▶ What you are asked to do: No pictures belong in the copy. Retype exactly, and only, the stretch of lines below from the one with "The width and" through the one with "Image resolution: width=884".

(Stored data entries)
-----
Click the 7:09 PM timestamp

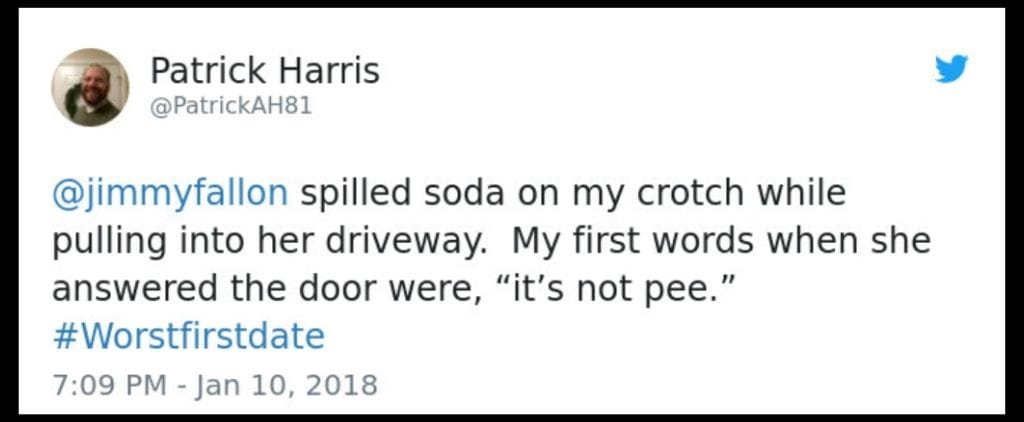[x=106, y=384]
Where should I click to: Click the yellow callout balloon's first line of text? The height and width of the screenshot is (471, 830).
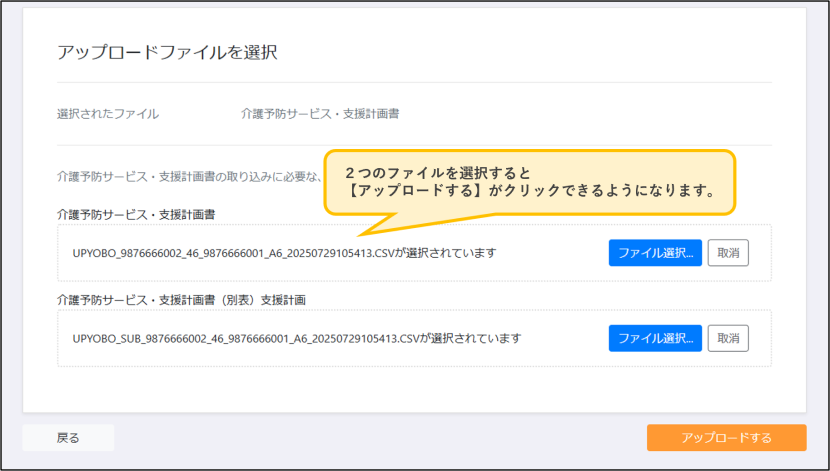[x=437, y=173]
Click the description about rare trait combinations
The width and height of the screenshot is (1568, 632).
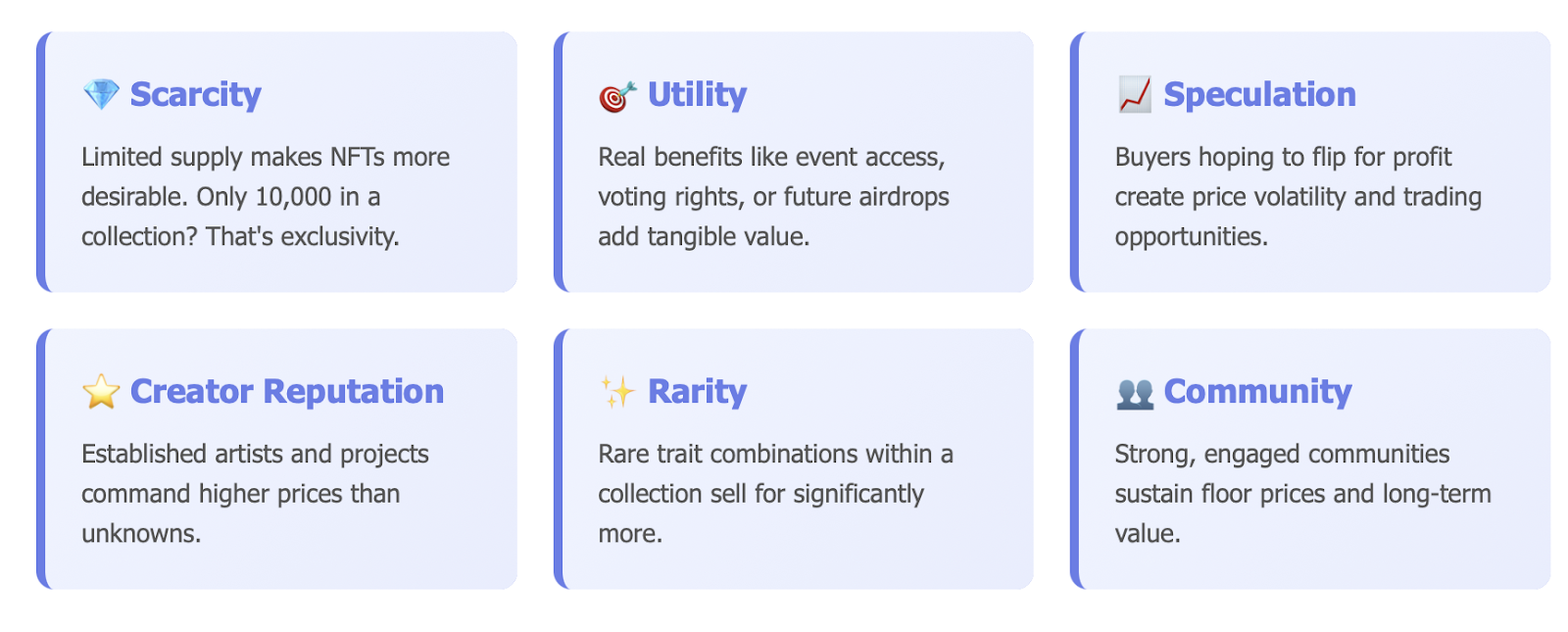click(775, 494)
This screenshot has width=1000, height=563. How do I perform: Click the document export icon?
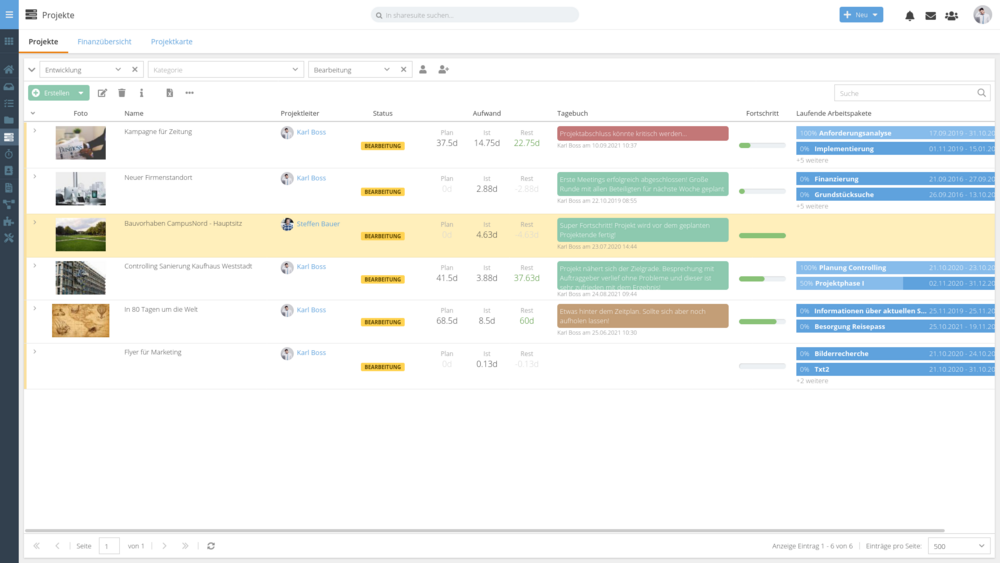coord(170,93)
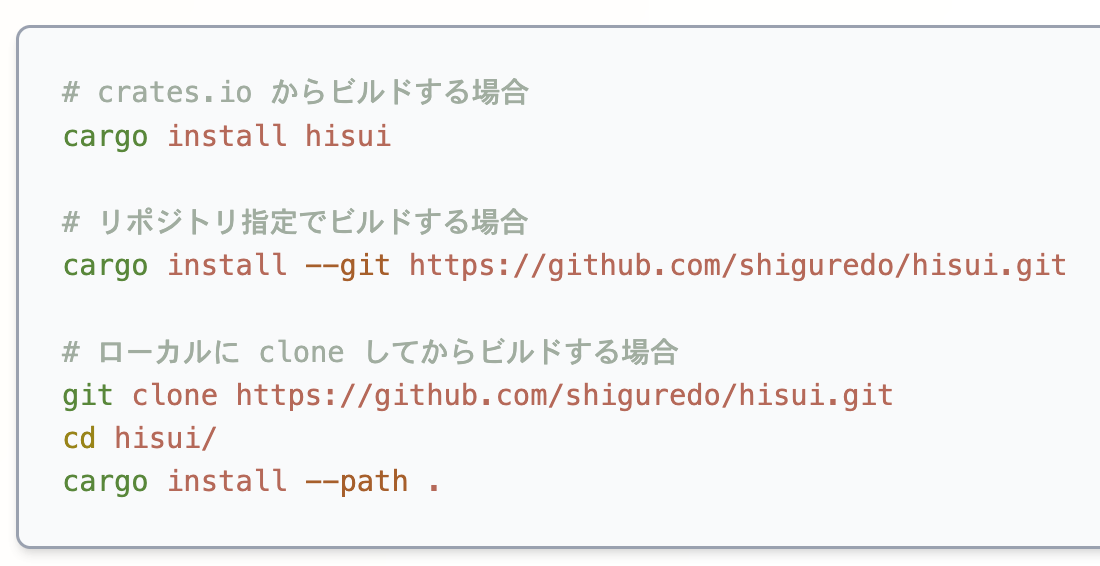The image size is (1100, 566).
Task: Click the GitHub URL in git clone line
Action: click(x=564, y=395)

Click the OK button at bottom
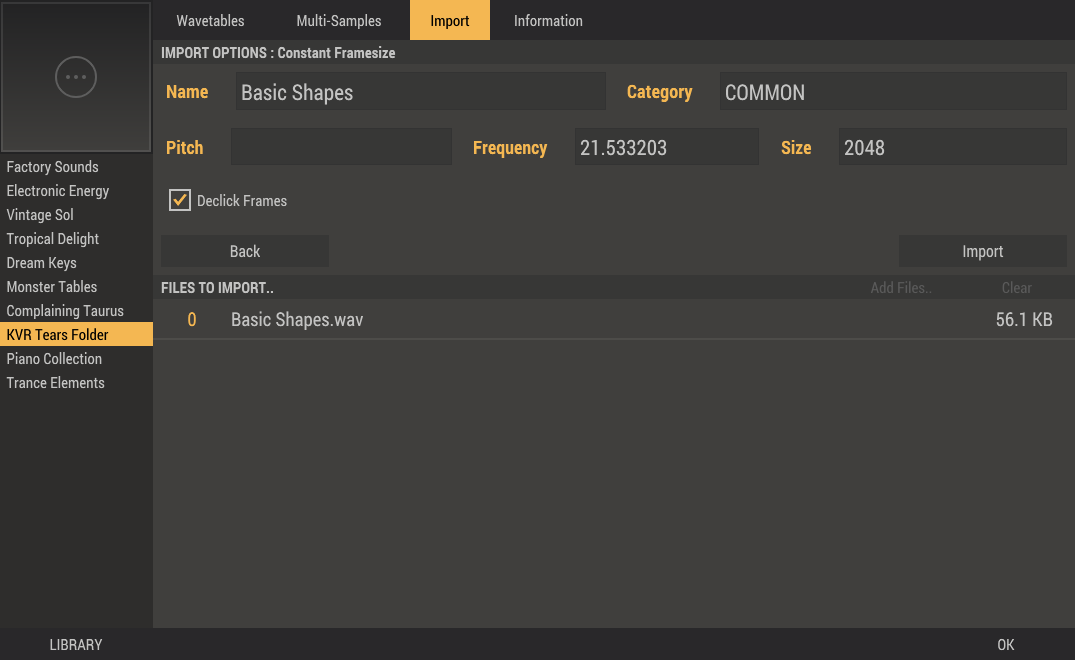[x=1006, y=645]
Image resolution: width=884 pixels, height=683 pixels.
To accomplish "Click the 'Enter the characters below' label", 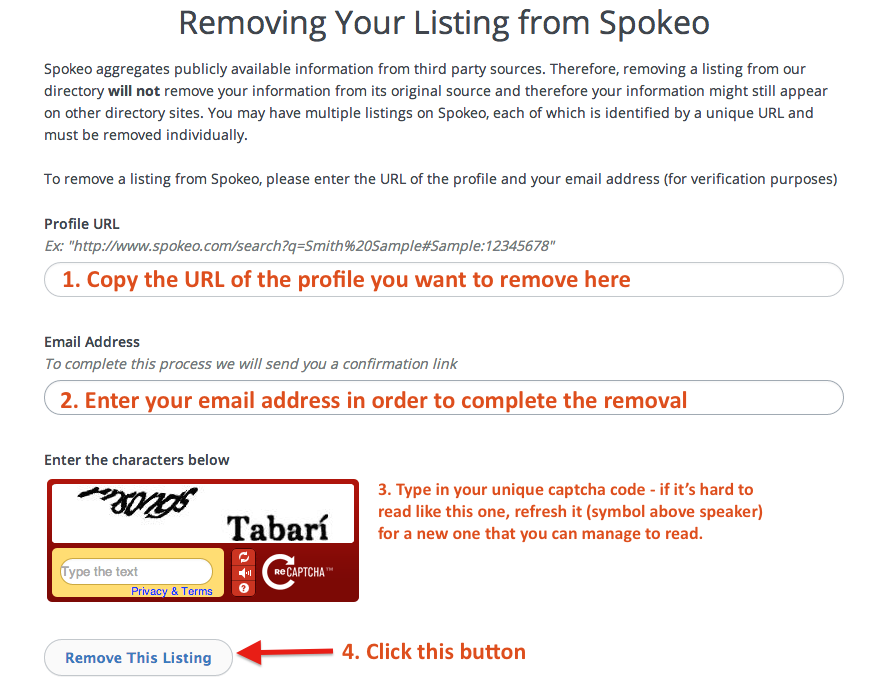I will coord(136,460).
-----
▶ Response below:
The width and height of the screenshot is (1568, 632).
click(775, 494)
This screenshot has width=1000, height=563. How do I perform: Click the document export icon?
coord(170,93)
The image size is (1100, 566).
Task: Click the GitHub URL in git clone line
Action: click(x=564, y=395)

Click the OK button at bottom
[x=1006, y=645]
Image resolution: width=884 pixels, height=683 pixels.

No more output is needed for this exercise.